Before sending any major HR or leadership communication, HR should ask a few hard questions.

  1. Is the message true?
  2. Is it complete enough to be useful?
  3. What will employees already know, suspect or have heard?
  4. What question are we avoiding?
  5. Are we using polished language to soften something that should be said plainly?
  6. Can managers explain this message without improvising?
  7. Have we protected privacy and confidentiality appropriately?
  8. Are we promising something we may not be able to deliver?
  9. What action will follow this communication?
  10. When will employees hear from us again?

These questions make communication more credible because they force HR and leadership to confront the gap between the official message and employee reality.

Employees are very good at detecting that gap.

The HR Takeaway

Building trust through transparent communication does not mean telling employees everything. It means refusing to treat employees as if they can’t handle the truth.

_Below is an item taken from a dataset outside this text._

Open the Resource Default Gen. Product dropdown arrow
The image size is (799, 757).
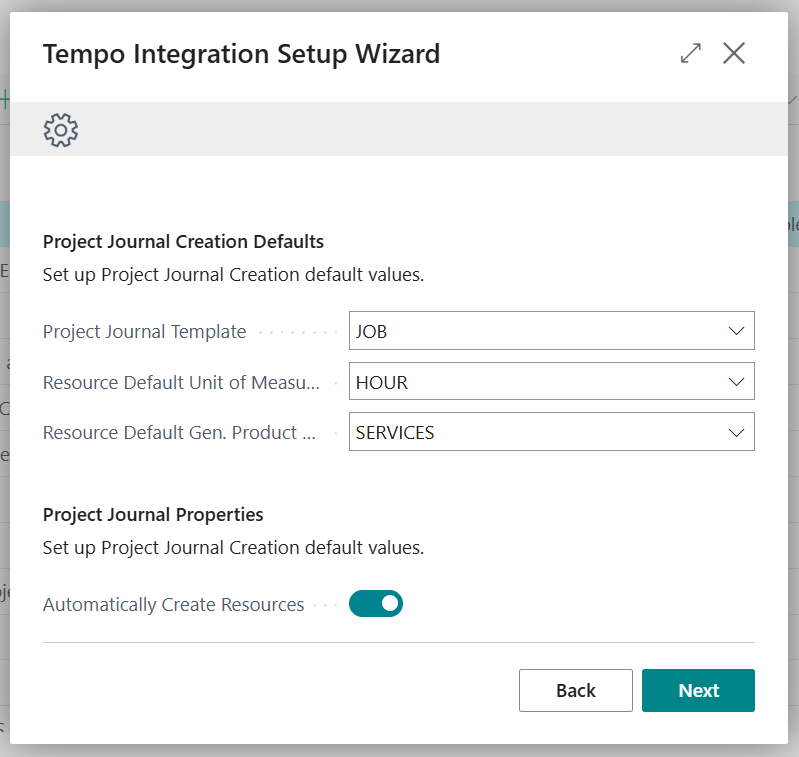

Canadian HR professionals have to help leaders communicate with enough candour to be believed and enough discipline to protect confidentiality, legal risk and business needs. That is a harder job than sending more updates. It requires judgment.

Employees can accept difficult news. They can accept uncertainty. They can accept that some information can’t be shared. What they are less willing to accept is silence, spin, delay, inconsistency or leadership messages that conflict with what they experience every day.

Trust is built when leaders say what they know, admit what they do not know, explain what they can’t share, and follow through on what they promise.

The organizations that do this well will not avoid every hard conversation. They will become better at having them.